Evaluation of a novel algorithm for the diagnosis of IPF

  • Research type

    Research Study

  • Full title

    Evaluation of a novel algorithm for the multidisciplinary diagnosis of idiopathic pulmonary fibrosis.

  • IRAS ID

    204676

  • Contact name

    Athol Wells

  • Contact email

    RBHILD@rbht.nhs.uk

  • Sponsor organisation

    Royal Brompton Hospital

  • Duration of Study in the UK

    0 years, 5 months, 30 days

  • Research summary

    The current diagnostic approach to idiopathic pulmonary fibrosis (IPF) is based on international guidelines published in 2011. Following multidisciplinary evaluation, patients are classified as having ‘definite’ or ‘non-definite’ disease. For patients with non-definite disease, the guidelines state that a surgical lung biopsy is required for definitive diagnosis. In clinical practice however, many patients are unable to have this procedure. Hence many patients with suspected IPF are unable to receive a definitive diagnosis of IPF using the current guideline approach. This is particularly significant as there are now targeted therapies available to treat IPF. Therefore, the current guidelines prevent a number of patients with suspected IPF from accessing potentially life-prolonging therapy.
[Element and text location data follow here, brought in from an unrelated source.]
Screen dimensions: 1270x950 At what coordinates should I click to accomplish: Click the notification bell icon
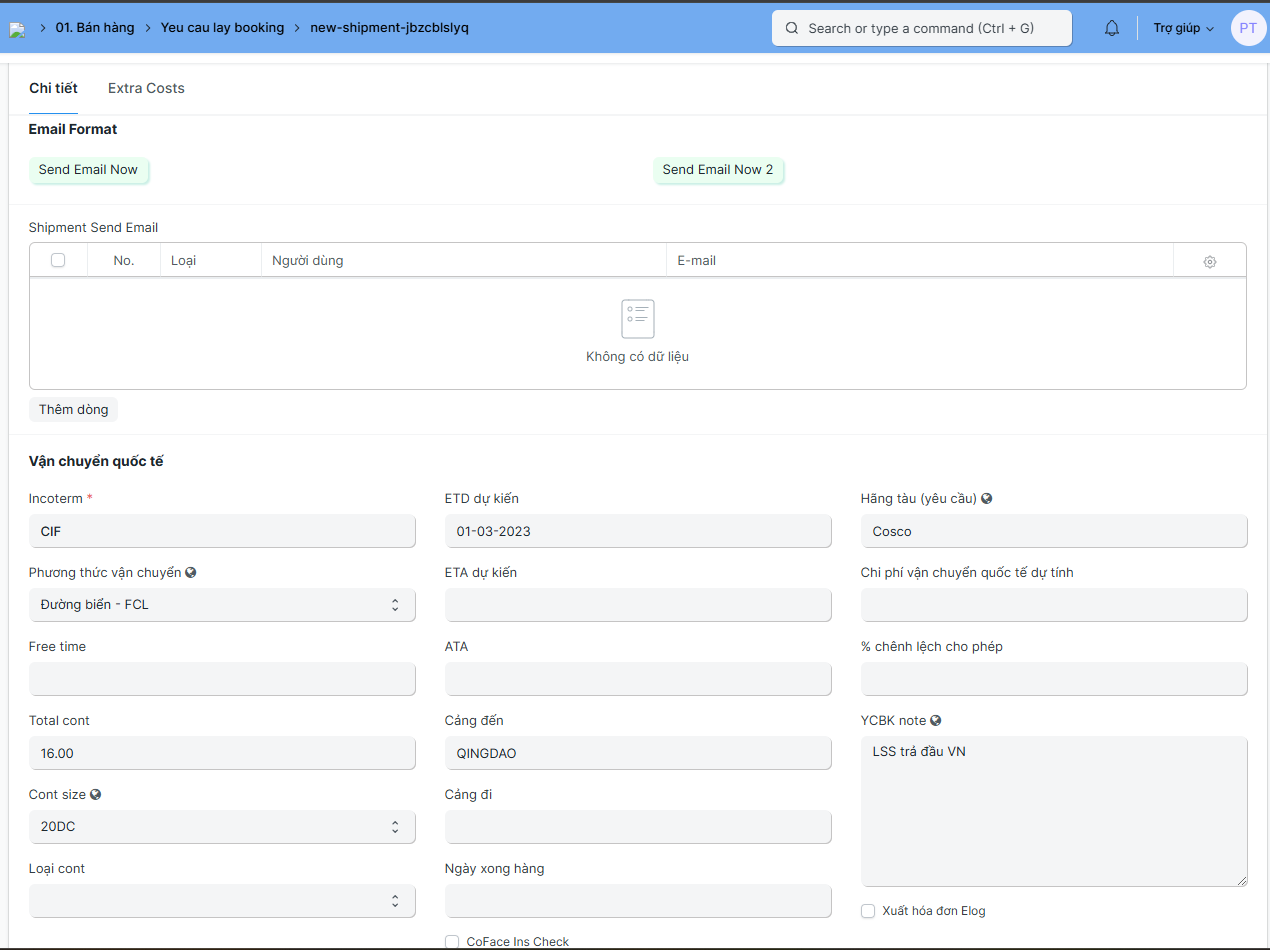[1112, 29]
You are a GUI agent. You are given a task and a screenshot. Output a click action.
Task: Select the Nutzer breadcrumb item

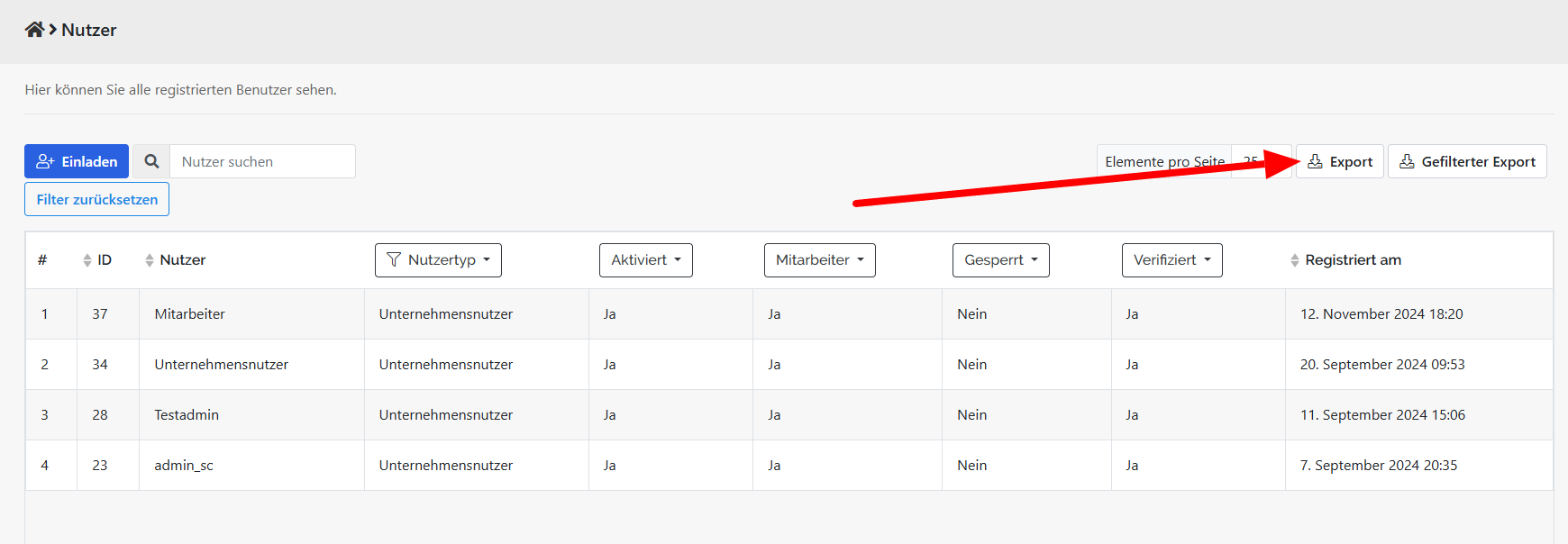click(x=89, y=30)
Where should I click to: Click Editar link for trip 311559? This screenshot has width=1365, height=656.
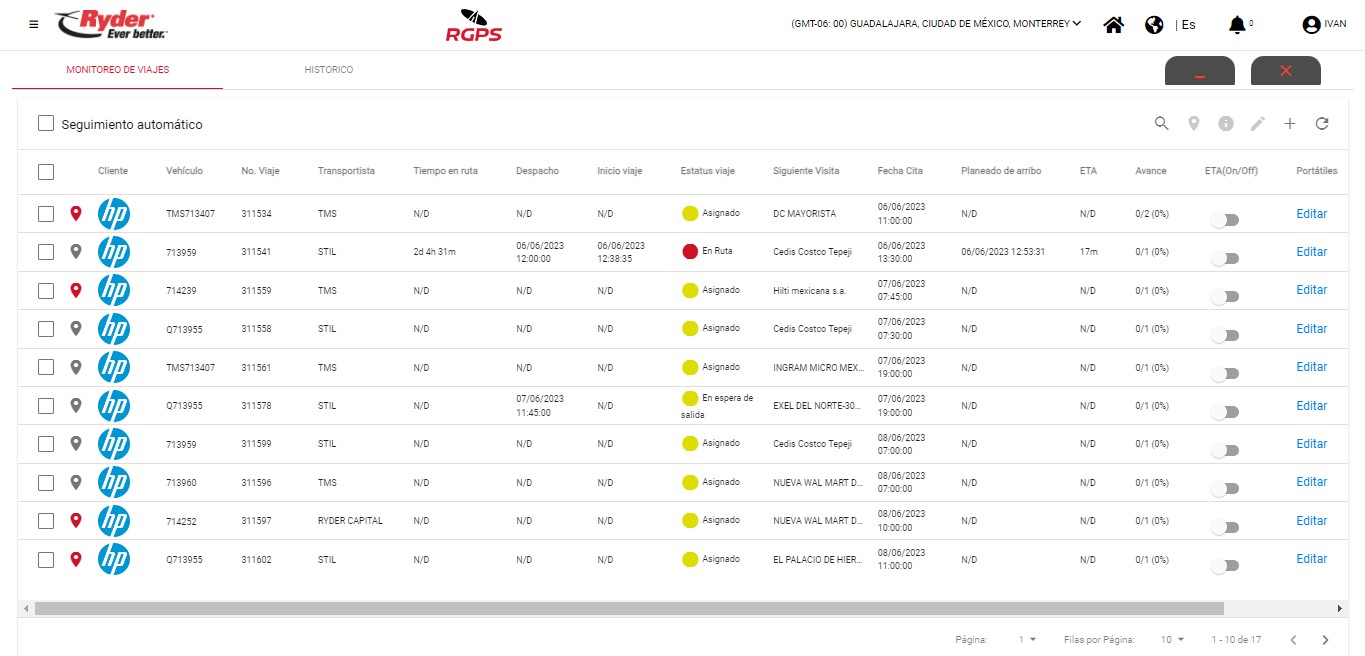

    In order to overcome these difficulties, an expert ERS subcommittee have drafted a new guideline document and set of diagnostic algorithms. A key element to this new diagnostic approach is the concept of a ‘working multidisciplinary diagnosis’ of IPF for treatment purposes. In addition to using available radiological data, this algorithm incorporates all available clinical data (e.g. patient characteristics, bronchoalveolar lavage results) in order to facilitate a logical and appropriate diagnosis of IPF in non-definite cases.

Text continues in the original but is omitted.